# [What to do]
Give the data below again exactly as written, but without the pictures.

# [Material for this task]

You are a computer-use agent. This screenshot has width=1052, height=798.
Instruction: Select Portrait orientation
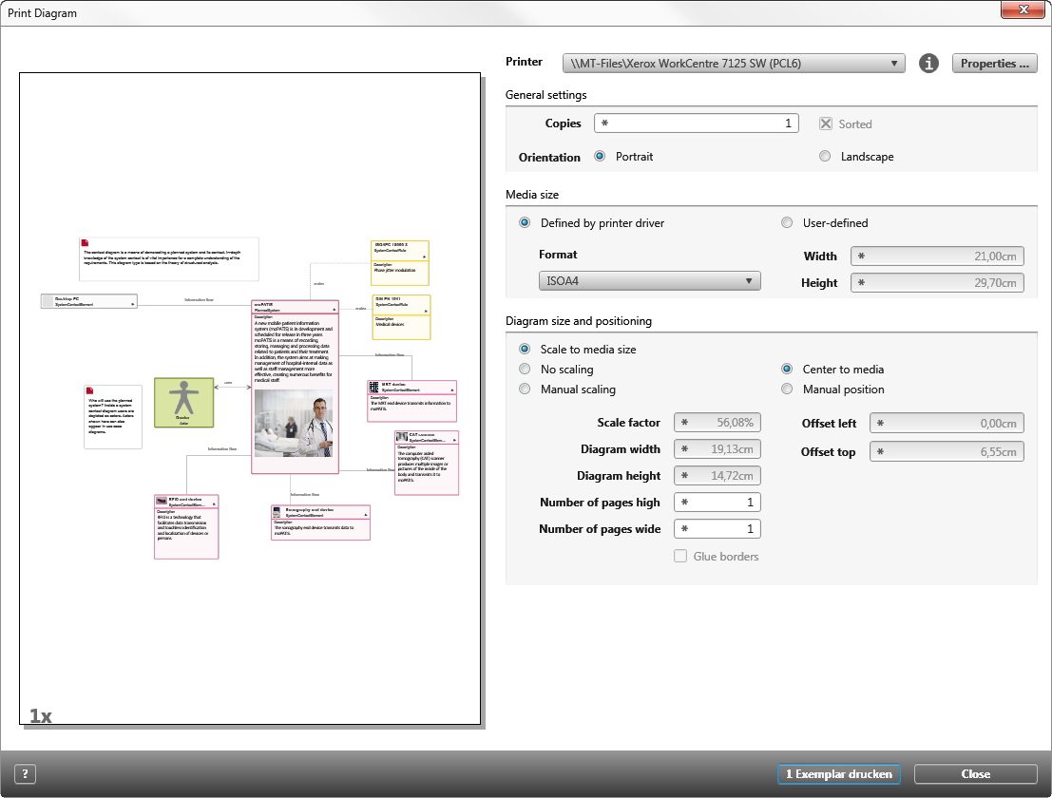pyautogui.click(x=600, y=157)
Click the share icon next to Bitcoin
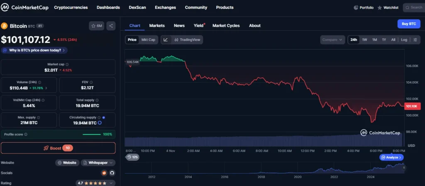Image resolution: width=425 pixels, height=186 pixels. click(111, 26)
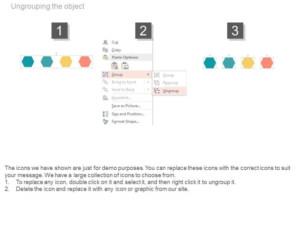Image resolution: width=299 pixels, height=225 pixels.
Task: Expand the Group submenu arrow
Action: pos(148,74)
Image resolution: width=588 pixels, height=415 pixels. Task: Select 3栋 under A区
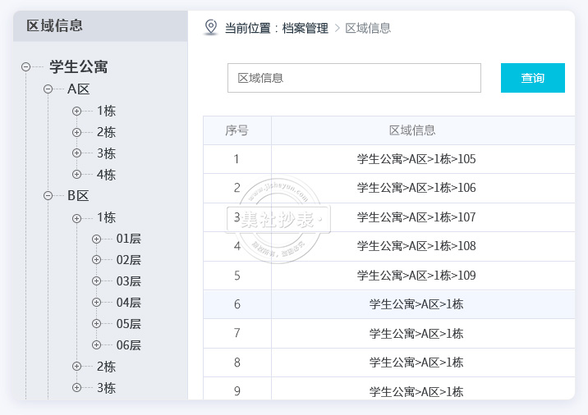point(106,153)
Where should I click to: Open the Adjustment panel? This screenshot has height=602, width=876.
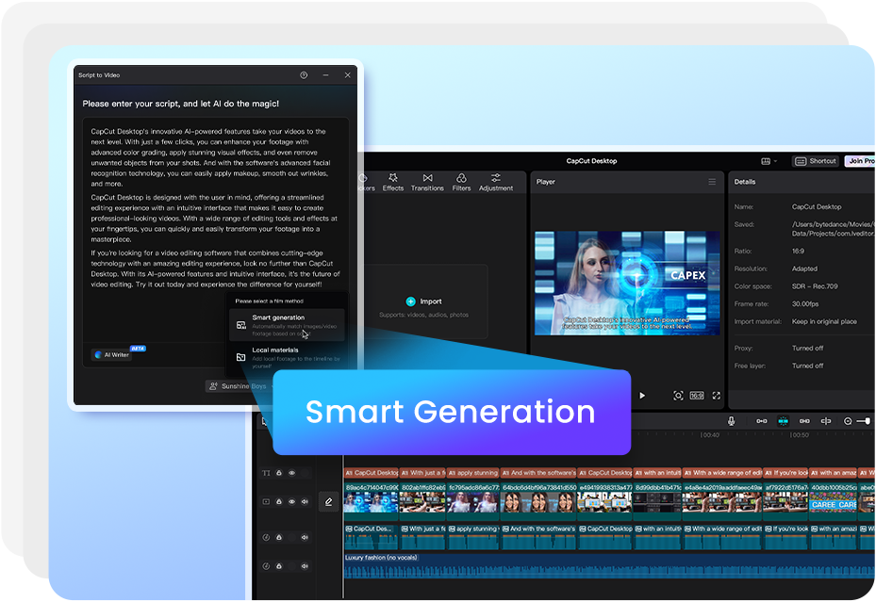[x=496, y=182]
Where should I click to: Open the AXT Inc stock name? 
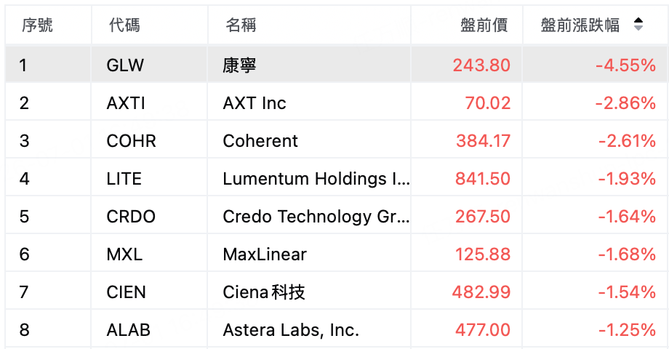255,103
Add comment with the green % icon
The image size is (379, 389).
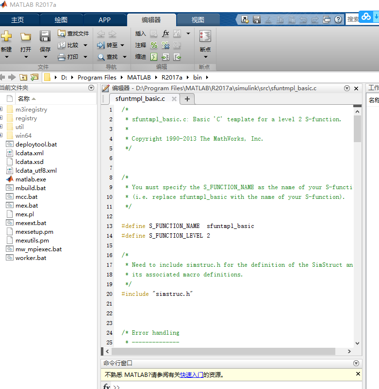[x=154, y=45]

# [Task output]
You are a computer-use agent. This screenshot has width=1052, height=798.
Instruction: Select Portrait orientation
pyautogui.click(x=600, y=157)
Click the share icon next to Bitcoin
Image resolution: width=425 pixels, height=186 pixels. click(111, 26)
Image resolution: width=299 pixels, height=225 pixels.
Task: Expand the Group submenu arrow
Action: pos(148,74)
Image resolution: width=588 pixels, height=415 pixels. Task: Select 3栋 under A区
point(106,153)
Where should I click to: Open the Adjustment panel? This screenshot has height=602, width=876.
[x=496, y=182]
Where should I click to: Open the AXT Inc stock name? 
255,103
Add comment with the green % icon
The image size is (379, 389).
[x=154, y=45]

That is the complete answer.